Saya tidak beragama Islam. Tapi, saya menemukan “islam” dalam KOS.
Bahwa, apa yang saya yakini dan lakukan sehari-hari sebetulnya sudah
inheren dengan “islam” (KOS memakai nama islam dengan huruf “i” kecil,
sebab kalau “I” besar itu identik dengan “Dienul Islam” yang dibawa Nabi
Muhammad saw). Karena hakikat “islam,” dalam KOS, artinya: berserah
diri pada Allah. Jadi, apa yang saya jalani ini tidak lepas dari
tuntutan.
Lelaki yang dulunya hidup dalam keluarga beragama Islam ini sempat tiga
kali pindah agama, terakhir tertarik dengan KOS. Berikut kisahnya:
Pada awalnya, saya seringkali mengikuti pengajian Mas Bambang Noorsena
secara rutin sebulan sekali di Hotel Sahid, Jakarta. Saya bersama
sekitar 400-an orang ikut pengajian Mas Bambang. Menurut perkiraan saya,
jamaah pengajian itu sekitar 60% pesertanya dari kalangan Islam.
Seperti biasa, setiapkali pengajian terlebih dulu diawali dengan shalat
naum (mirip shalat maghrib, karena dilakukan selepas maghrib). Usai
shalat, dilanjutkan dengan Tilawatil Injil dan disambung dengan ceramah
yang disampaikan Mas Bambang. Sebelum berakhir, juga diselingi
tanya-jawab.
Sebelum menjadi peserta kajian KOS ini, saya sudah tiga kali pindah
agama. Sewaktu saya masih kecil, kedua orangtua saya beragama Islam.
Tapi, ketika saya berusia 7 tahun, ibu saya pindah ke agama Katholik.

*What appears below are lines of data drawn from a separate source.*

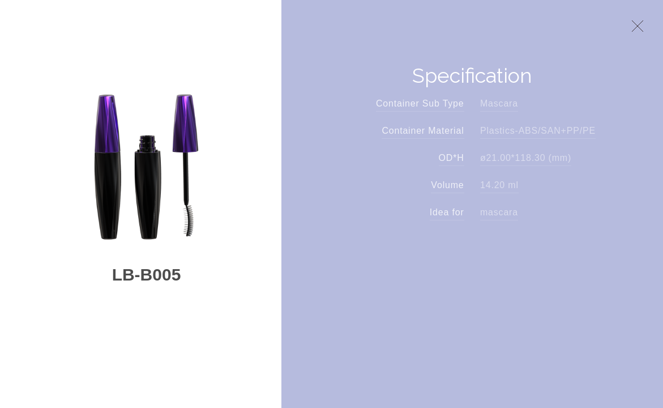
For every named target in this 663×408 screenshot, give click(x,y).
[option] (146, 160)
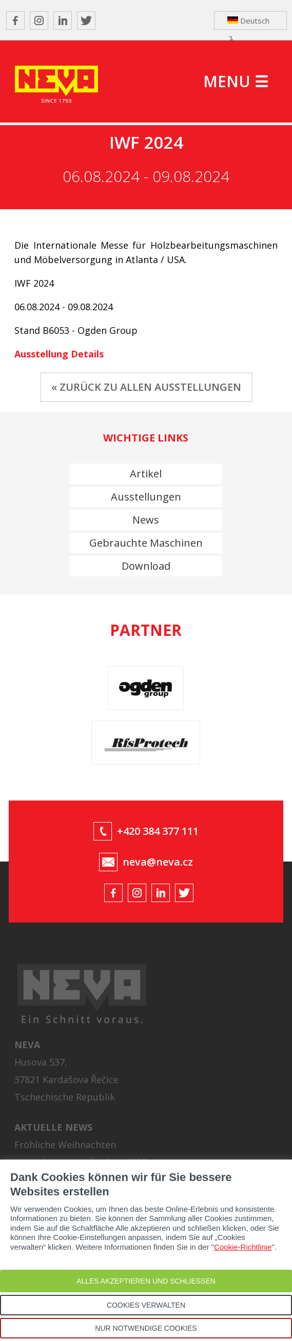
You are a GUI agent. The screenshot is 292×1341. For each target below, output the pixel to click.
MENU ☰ (235, 81)
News (145, 520)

Bapak masih bertahan dengan agama Islam. Jadi ketika itu, saya juga
sering diajak ibu pergi ke gereja, juga sering diajak bapak ke
musalla/langgar. Saya juga diajari shalat dan puasa oleh bapak.
Kehidupan beragama di lingkungan keluarga memang tampak demokratis.
Tapi, dari situ, saya kemudian agnostik, percaya pada Tuhan tapi untuk
sementara waktu menunda kepercayaannya. Hal itu berjalan sampai saya
kuliah di Universitas Kristen Satya Wacana Salatiga.
Kehidupan agnostic ini berangsur berkurang setelah saya aktif mengikuti
mengikuti dialog theologi yang diselenggarakan Yayasan Paramadina di
Hotel Regent, Jakarta. Dari situ pula, saya kemudian berkenalan dengan
pengajian KOS yang diasuh Mas Bambang. Hingga kemudian tertarik.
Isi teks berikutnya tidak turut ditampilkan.